--- What to produce ---
Please write every entry out again, exactly as it reads below.

--- Dataset records ---
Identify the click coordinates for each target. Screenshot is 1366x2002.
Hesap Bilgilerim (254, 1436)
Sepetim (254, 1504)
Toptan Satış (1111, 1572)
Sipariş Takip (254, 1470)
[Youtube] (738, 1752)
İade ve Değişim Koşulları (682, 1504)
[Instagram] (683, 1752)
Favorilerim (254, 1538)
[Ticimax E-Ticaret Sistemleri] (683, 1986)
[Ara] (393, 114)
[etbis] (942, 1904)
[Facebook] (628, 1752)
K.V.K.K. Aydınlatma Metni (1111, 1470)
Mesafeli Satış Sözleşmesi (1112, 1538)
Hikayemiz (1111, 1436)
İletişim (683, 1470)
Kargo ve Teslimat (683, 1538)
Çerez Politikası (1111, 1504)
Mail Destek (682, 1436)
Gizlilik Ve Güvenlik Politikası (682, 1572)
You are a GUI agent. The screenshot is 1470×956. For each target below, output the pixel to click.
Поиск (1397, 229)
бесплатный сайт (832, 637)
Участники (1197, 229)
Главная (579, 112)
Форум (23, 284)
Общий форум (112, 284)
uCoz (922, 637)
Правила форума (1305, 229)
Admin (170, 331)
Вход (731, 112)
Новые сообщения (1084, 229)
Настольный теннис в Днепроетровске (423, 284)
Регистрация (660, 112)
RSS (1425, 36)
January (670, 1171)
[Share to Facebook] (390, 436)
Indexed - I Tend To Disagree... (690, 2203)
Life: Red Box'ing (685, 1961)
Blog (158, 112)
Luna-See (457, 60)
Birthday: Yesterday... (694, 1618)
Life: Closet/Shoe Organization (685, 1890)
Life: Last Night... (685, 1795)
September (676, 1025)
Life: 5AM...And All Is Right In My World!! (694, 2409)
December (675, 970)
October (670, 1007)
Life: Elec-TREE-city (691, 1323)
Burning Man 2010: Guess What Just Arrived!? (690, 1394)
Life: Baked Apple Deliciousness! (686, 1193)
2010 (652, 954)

--- Exercise answer ---
Identify the click coordinates for each target. Screenshot is 1366x2002.
Hesap Bilgilerim (254, 1436)
Sepetim (254, 1504)
Toptan Satış (1111, 1572)
Sipariş Takip (254, 1470)
[Youtube] (738, 1752)
İade ve Değişim Koşulları (682, 1504)
[Instagram] (683, 1752)
Favorilerim (254, 1538)
[Ticimax E-Ticaret Sistemleri] (683, 1986)
[Ara] (393, 114)
[etbis] (942, 1904)
[Facebook] (628, 1752)
K.V.K.K. Aydınlatma Metni (1111, 1470)
Mesafeli Satış Sözleşmesi (1112, 1538)
Hikayemiz (1111, 1436)
İletişim (683, 1470)
Kargo ve Teslimat (683, 1538)
Çerez Politikası (1111, 1504)
Mail Destek (682, 1436)
Gizlilik Ve Güvenlik Politikası (682, 1572)
You are a GUI agent. The screenshot is 1470×956. For each target below, output the pixel to click.
Поиск (1397, 229)
бесплатный сайт (832, 637)
Участники (1197, 229)
Главная (579, 112)
Форум (23, 284)
Общий форум (112, 284)
uCoz (922, 637)
Правила форума (1305, 229)
Admin (170, 331)
Вход (731, 112)
Новые сообщения (1084, 229)
Настольный теннис в Днепроетровске (423, 284)
Регистрация (660, 112)
RSS (1425, 36)
January (670, 1171)
[Share to Facebook] (390, 436)
Indexed - I Tend To Disagree... (690, 2203)
Life: Red Box'ing (685, 1961)
Blog (158, 112)
Luna-See (457, 60)
Birthday: Yesterday... (694, 1618)
Life: Closet/Shoe Organization (685, 1890)
Life: Last Night... (685, 1795)
September (676, 1025)
Life: 5AM...And All Is Right In My World!! (694, 2409)
December (675, 970)
October (670, 1007)
Life: Elec-TREE-city (691, 1323)
Burning Man 2010: Guess What Just Arrived!? (690, 1394)
Life: Baked Apple Deliciousness! (686, 1193)
2010 (652, 954)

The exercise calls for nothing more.